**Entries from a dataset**
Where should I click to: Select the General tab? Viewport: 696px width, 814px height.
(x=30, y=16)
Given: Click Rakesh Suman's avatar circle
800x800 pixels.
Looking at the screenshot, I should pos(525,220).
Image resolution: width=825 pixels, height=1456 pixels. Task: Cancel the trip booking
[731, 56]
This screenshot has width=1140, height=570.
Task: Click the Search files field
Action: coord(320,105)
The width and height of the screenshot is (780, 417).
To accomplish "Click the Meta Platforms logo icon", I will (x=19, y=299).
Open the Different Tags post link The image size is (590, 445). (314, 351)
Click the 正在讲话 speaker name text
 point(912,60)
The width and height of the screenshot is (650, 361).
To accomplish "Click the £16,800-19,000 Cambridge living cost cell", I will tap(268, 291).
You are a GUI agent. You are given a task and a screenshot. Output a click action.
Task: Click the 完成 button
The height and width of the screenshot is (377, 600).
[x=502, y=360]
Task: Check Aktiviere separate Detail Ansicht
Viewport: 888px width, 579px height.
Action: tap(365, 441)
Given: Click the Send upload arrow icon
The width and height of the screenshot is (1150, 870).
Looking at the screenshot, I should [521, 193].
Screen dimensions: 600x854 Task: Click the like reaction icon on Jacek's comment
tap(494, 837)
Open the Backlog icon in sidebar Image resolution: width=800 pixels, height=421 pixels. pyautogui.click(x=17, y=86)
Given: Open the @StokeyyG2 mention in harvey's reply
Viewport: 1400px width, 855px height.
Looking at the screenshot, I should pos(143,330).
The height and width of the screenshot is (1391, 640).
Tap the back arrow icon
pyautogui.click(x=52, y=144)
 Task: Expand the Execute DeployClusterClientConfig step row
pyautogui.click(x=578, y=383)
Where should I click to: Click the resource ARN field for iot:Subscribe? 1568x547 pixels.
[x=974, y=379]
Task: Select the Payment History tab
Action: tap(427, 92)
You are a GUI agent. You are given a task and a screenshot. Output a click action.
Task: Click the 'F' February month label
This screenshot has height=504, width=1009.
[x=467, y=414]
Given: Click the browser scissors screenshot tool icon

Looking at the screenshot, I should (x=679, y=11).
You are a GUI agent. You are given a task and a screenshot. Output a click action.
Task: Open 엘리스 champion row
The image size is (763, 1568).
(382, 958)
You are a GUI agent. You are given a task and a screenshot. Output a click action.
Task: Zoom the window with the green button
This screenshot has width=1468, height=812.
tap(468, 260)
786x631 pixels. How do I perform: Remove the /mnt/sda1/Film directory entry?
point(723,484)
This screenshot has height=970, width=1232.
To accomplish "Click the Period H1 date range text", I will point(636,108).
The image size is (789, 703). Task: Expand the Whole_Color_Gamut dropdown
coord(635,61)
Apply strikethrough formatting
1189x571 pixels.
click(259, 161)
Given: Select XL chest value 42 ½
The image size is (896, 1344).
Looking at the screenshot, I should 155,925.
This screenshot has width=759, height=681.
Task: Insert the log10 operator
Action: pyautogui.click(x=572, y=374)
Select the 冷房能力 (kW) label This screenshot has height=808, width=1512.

**INSTRUCTION**
Rewrite everything from the line containing "Where should I click to: Click" down to the end of the items, replacing "GUI agent" with "screen assistant" and changing nothing else.

**PROBLEM SOLUTION**
Where should I click to: Click the resource ARN field for iot:Subscribe? 1568x547 pixels.
[x=974, y=379]
Task: Select the Payment History tab
Action: tap(427, 92)
You are a screen assistant. You are given a task and a screenshot. Output a click action.
Task: Click the 'F' February month label
This screenshot has height=504, width=1009.
[x=467, y=414]
Given: Click the browser scissors screenshot tool icon

Looking at the screenshot, I should (x=679, y=11).
You are a screen assistant. You are given a task and a screenshot. Output a click action.
Task: Open 엘리스 champion row
The image size is (763, 1568).
(382, 958)
You are a screen assistant. You are given a task and a screenshot. Output a click action.
Task: Zoom the window with the green button
This screenshot has width=1468, height=812.
tap(468, 260)
786x631 pixels. How do I perform: Remove the /mnt/sda1/Film directory entry?
point(723,484)
This screenshot has height=970, width=1232.
To accomplish "Click the Period H1 date range text", I will point(636,108).
The image size is (789, 703). Task: Expand the Whole_Color_Gamut dropdown
coord(635,61)
Apply strikethrough formatting
1189x571 pixels.
click(259, 161)
Given: Select XL chest value 42 ½
The image size is (896, 1344).
Looking at the screenshot, I should 155,925.
This screenshot has width=759, height=681.
Task: Insert the log10 operator
Action: pyautogui.click(x=572, y=374)
Select the 冷房能力 (kW) label This screenshot has height=808, width=1512.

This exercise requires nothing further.